GÜNDEM

Devlet öldürmez!

Klinisyen veteriner hekim Burcu Soydal, barınağa alınan ve 30 günde sahiplenilmeyen sokak hayvanlarının uyutulmasına yönelik kanun teklifine tepki gösterdi. Soydal, “Kısırlaştırma, uygun takip ve sistemli organize edilmiş hayvan bakım alanları ile sokak hayvanlarının katliamının önüne geçilebilir” dedi.

AK Parti Hükümeti’nin sokak hayvanlarına yönelik kanun teklifi hazırlıklarına büyük tepki var. Barınağa alınan ve 30 günde sahiplenilmeyen sokak hayvanlarının uyutulmasına yönelik kanun teklifi hayvan severleri kızdırırken, konunun uzmanları katliama gerek olmadığını, uygun takip ve sistemli organize edilmiş hayvan bakım alanları ile sorunun çözülebileceği önerisinde bulundu.

İNSANCIL ÇÖZÜMLERE ODAKLANILMALI

Klinisyen veteriner hekim Burcu Soydal, kanun teklifi hazırlıklarına tepki gösterdi ve toplu itlaf uygulamasını hiçbir canlı türünün hak etmediğini söyledi. Daha insancıl çözümlere odaklanılması gerektiğinin altını çizen Soydal, “Nasıl ağaçlar yakılarak ormanlar yok edilmemeli ise aynı doğanın parçası olan hayvanlarda toplu ölümlere mahkum edilmemelidir. Ne biz insanlar, ne hayvanlar, ne de bitkiler hangi coğrafyada var olacağımızı seçemeyiz. Sadece birbirimizin kaderini ne yönde etkileyeceğimiz önemlidir.
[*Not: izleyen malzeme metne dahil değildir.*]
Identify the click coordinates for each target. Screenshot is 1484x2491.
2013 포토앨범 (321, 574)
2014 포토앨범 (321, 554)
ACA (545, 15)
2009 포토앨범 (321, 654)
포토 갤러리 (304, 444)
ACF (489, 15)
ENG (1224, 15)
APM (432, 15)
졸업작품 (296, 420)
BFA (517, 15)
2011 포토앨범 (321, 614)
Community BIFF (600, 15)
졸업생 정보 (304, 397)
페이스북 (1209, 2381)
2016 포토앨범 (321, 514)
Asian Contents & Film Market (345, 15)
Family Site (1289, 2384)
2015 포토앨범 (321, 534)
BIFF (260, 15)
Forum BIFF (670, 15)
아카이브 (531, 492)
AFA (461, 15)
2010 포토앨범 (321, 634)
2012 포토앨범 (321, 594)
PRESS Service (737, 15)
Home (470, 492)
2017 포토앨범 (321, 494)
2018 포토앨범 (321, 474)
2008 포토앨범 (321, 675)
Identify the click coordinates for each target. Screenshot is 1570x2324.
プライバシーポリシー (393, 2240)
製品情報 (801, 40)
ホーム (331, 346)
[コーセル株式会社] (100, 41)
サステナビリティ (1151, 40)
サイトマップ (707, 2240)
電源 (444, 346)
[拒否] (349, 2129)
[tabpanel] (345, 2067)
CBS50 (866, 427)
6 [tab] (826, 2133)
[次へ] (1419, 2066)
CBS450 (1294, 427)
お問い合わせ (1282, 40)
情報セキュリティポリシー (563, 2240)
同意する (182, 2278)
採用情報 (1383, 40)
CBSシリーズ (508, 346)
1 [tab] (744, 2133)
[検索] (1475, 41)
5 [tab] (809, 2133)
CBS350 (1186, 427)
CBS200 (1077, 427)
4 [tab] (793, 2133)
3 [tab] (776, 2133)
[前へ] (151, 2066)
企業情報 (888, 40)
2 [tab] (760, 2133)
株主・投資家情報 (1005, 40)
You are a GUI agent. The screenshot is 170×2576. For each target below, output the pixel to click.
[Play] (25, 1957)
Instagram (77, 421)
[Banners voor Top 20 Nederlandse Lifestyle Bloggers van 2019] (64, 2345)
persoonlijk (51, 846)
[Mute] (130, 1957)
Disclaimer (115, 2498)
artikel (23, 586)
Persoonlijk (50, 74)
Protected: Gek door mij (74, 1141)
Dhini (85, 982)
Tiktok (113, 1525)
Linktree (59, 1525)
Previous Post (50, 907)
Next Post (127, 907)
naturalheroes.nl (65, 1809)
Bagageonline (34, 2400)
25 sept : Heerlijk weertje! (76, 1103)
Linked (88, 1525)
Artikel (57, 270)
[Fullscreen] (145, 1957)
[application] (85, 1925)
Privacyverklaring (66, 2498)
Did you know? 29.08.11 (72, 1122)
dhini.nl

Ekosistemiz her bir canlı ile dengede. Daha insancıl çözümlere odaklanılmalıdır. Örneğin biz klinisyen veteriner hekimlerin desteği alınabilir ve işinde uzman profesyonellerle birlikte projeler geliştirilerek barınak şartları düzenlenebilir” dedi.

KATLİAMA GEREK YOK

Soydal, kısırlaştırma, uygun takip ve sistemli organize edilmiş hayvan bakım alanları ile sokak hayvanlarının katliamının önüne geçilebileceğini iddia ederek, “Türkiye’de toplam 40 civarı veteriner fakültesi açıldı. Yeteri kadar da veteriner hekim var. Bu fütursuzca artan fakülte sayısının mesleğe birçok dezavantajı oldu. Şimdi en azından bu oluşan veteriner hekim nüfusundan yararlanılabilir. Ben şahsen mahallemin köpeklerinin ihtiyacı olduğunda onlara yardım etmekten büyük mutluluk duyuyorum. Kliniğimin olduğu sokakta yıllardır yaşamını sürdüren köpekler var. Artık buranın bir sakini olmuş durumdalar. Burada yaşayan insanlar ile de iletişimleri iyi. Her insan gibi her köpeğin de kendine has bir karakteri var, kimi uysal kimi daha hırçın. Medyada gördüğümüz sahneler toplumda korku yaratsa da öldürülecek olan köpeklerin çoğu saldırgan değil. Avrupa ve Amerika’daki barınaklarda bu uygulama yapılıyor olabilir ancak biz duygularımız ile var olan bir milletiz. Bu kadar canın başka bir çözüm ihtimali varken öldürülmesi bana iyi gelmez, bize iyi gelmez” diye konuştu.